Collected data -
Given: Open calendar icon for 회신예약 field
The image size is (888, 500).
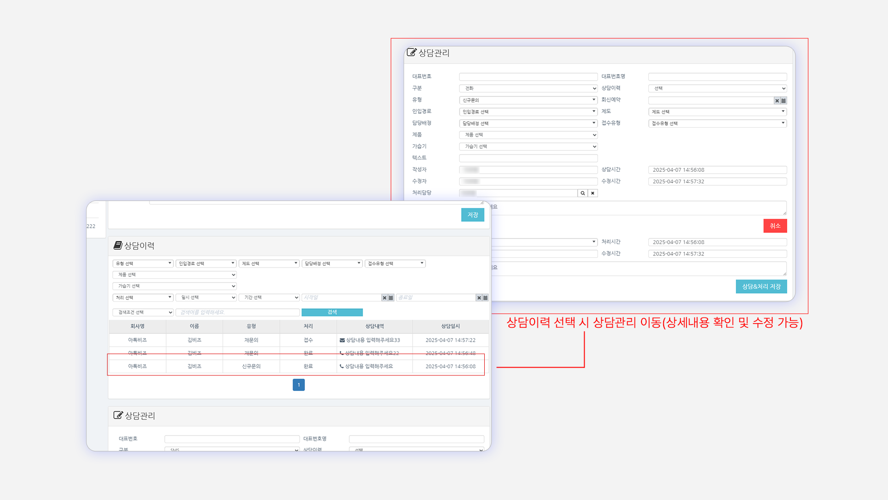Looking at the screenshot, I should pyautogui.click(x=783, y=100).
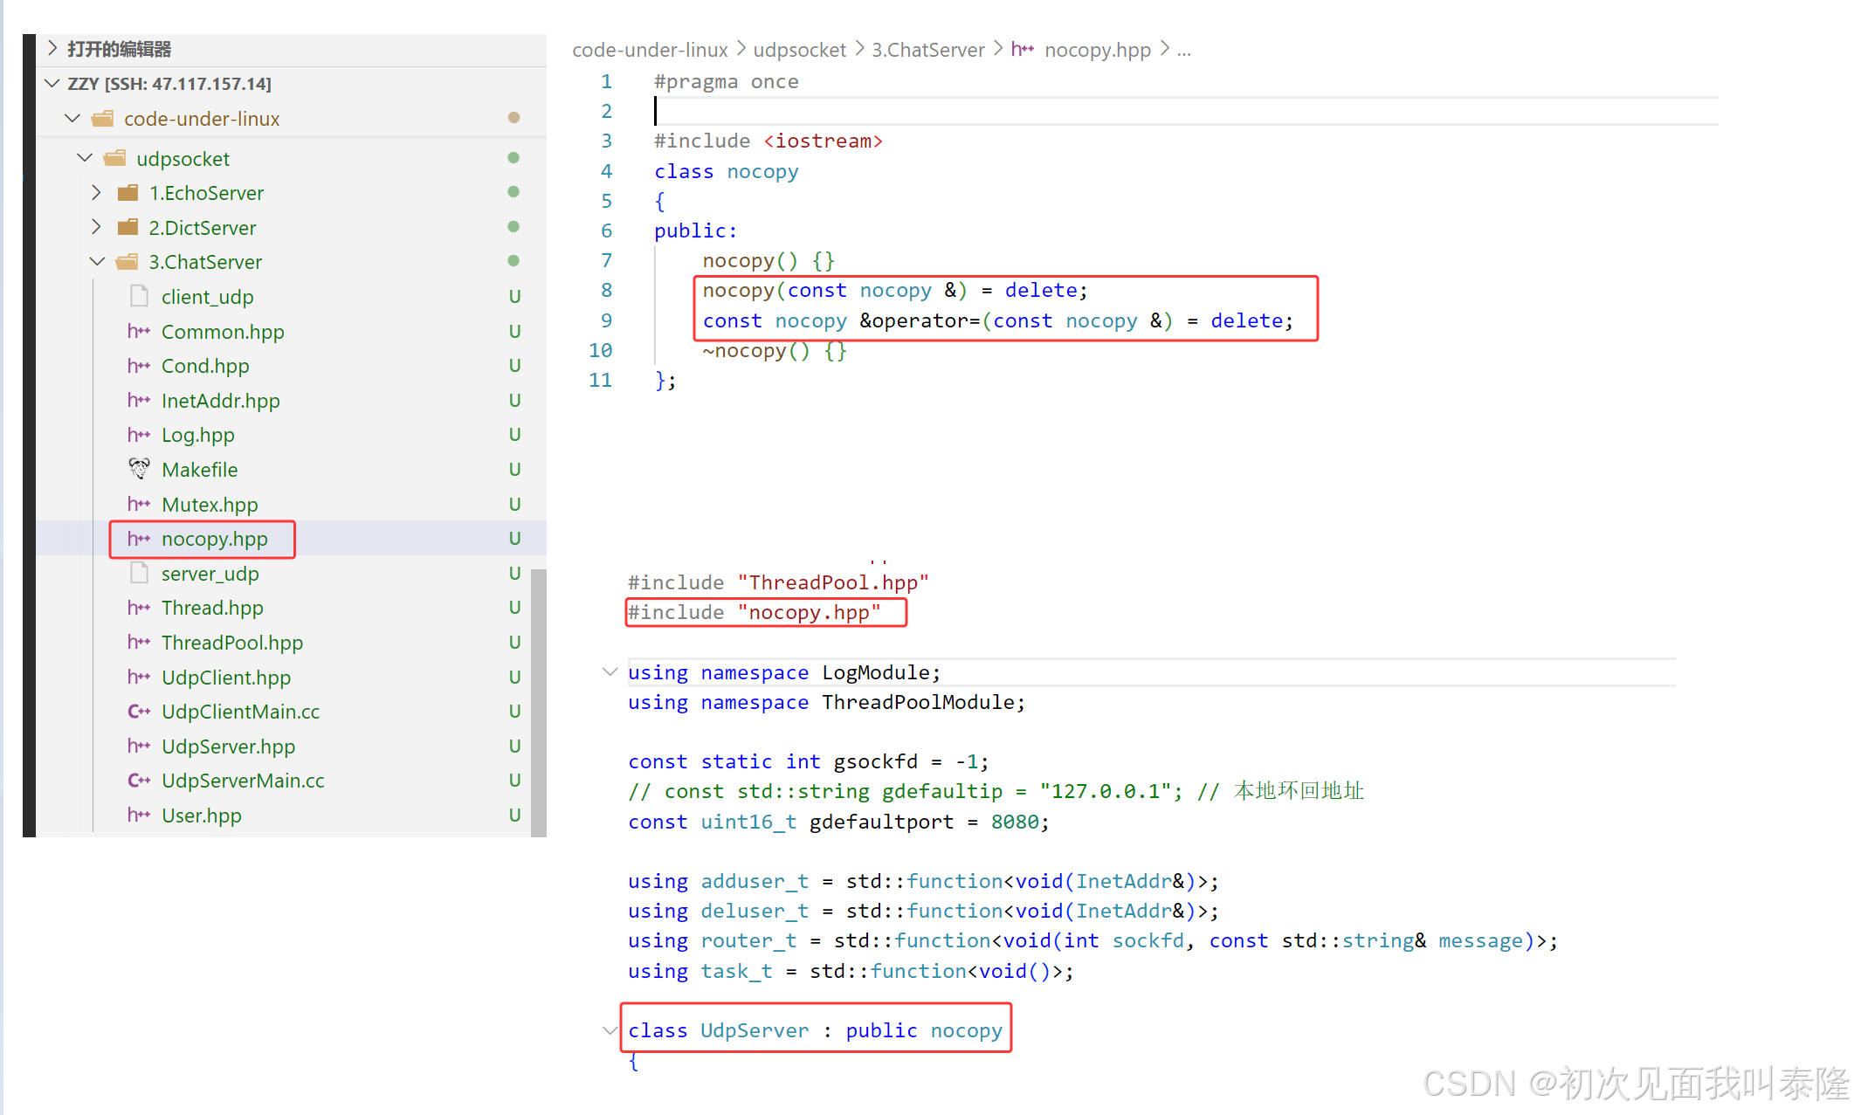The image size is (1854, 1115).
Task: Expand the 打开的编辑器 section
Action: tap(52, 48)
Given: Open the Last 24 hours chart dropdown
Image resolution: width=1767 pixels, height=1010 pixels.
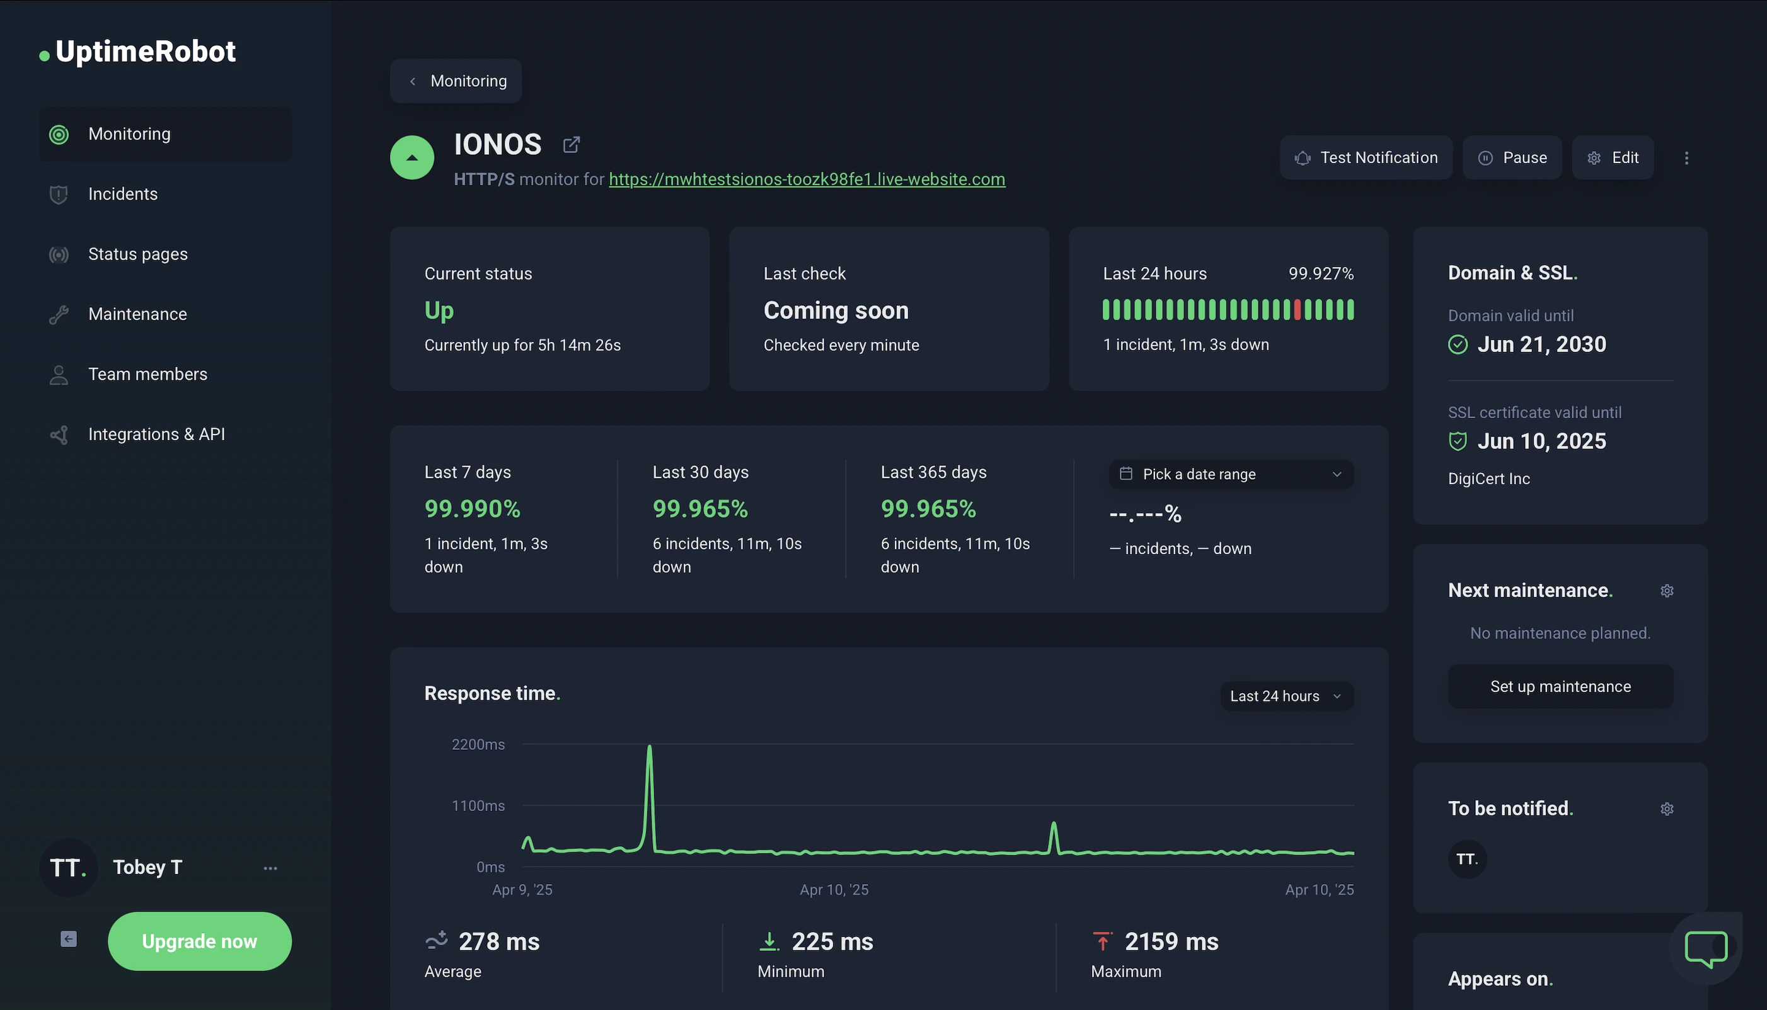Looking at the screenshot, I should point(1286,696).
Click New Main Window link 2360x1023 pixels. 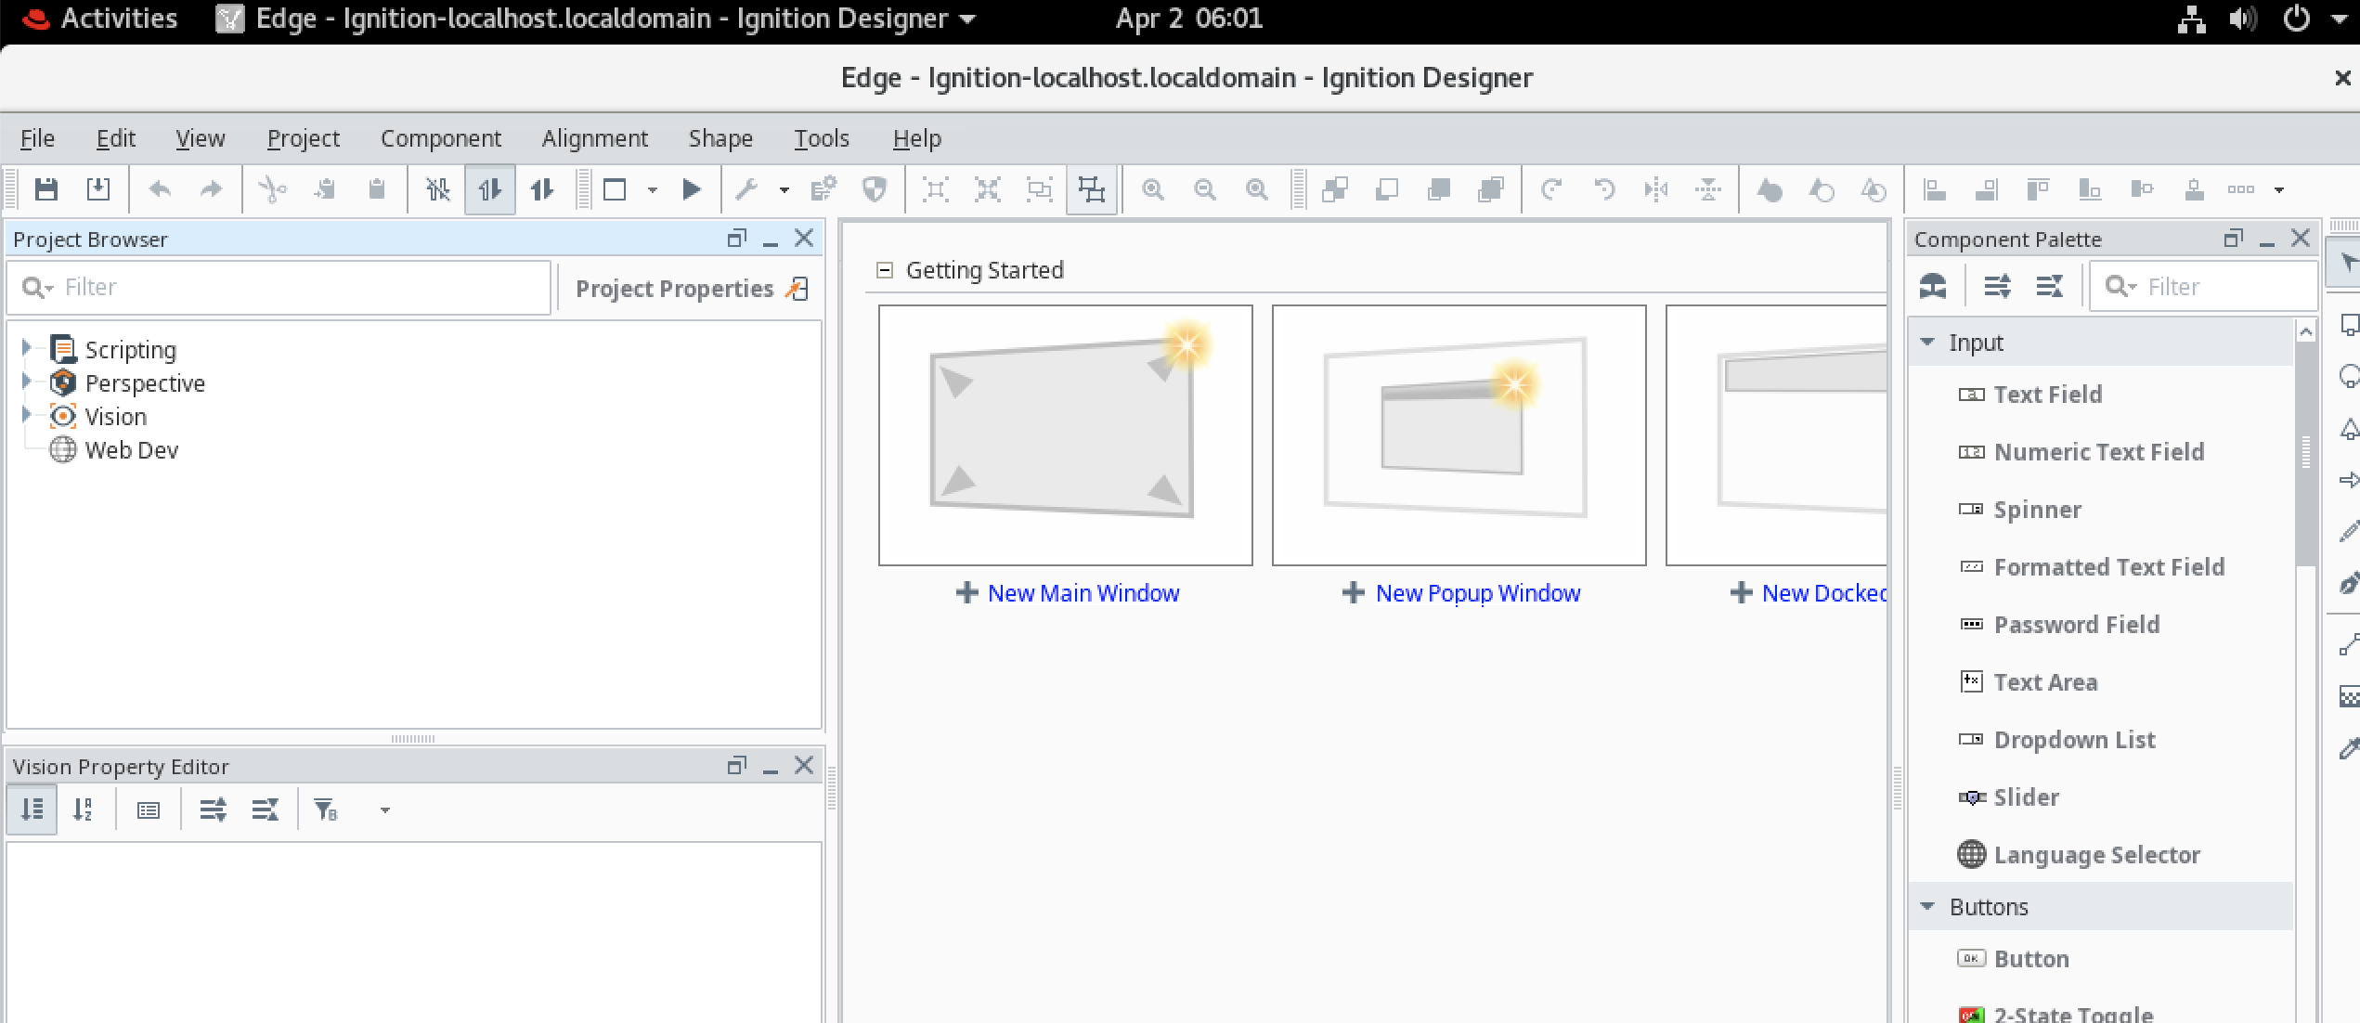click(x=1082, y=593)
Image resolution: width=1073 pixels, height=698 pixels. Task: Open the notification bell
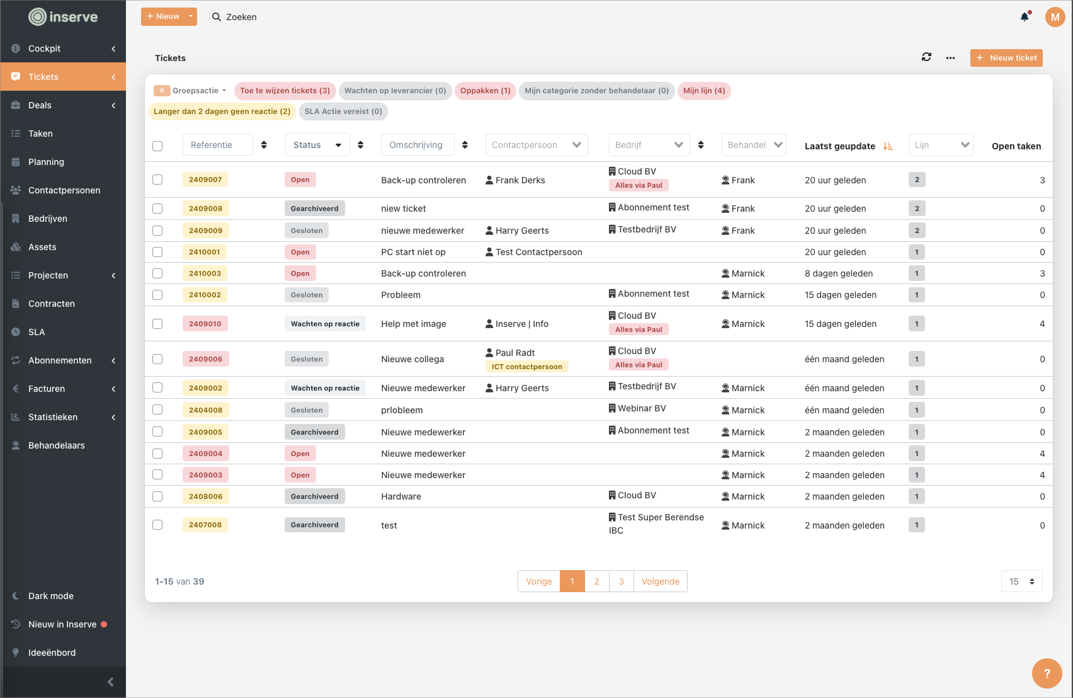click(1023, 17)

ACTION ITEM - Return the line containing "Image resolution: width=1073" and every line after it through the end of the records above, exactly and nothing else, but not the pictures.

REPLY TO THE TASK -
Image resolution: width=1073 pixels, height=698 pixels. Task: Open the notification bell
click(1023, 17)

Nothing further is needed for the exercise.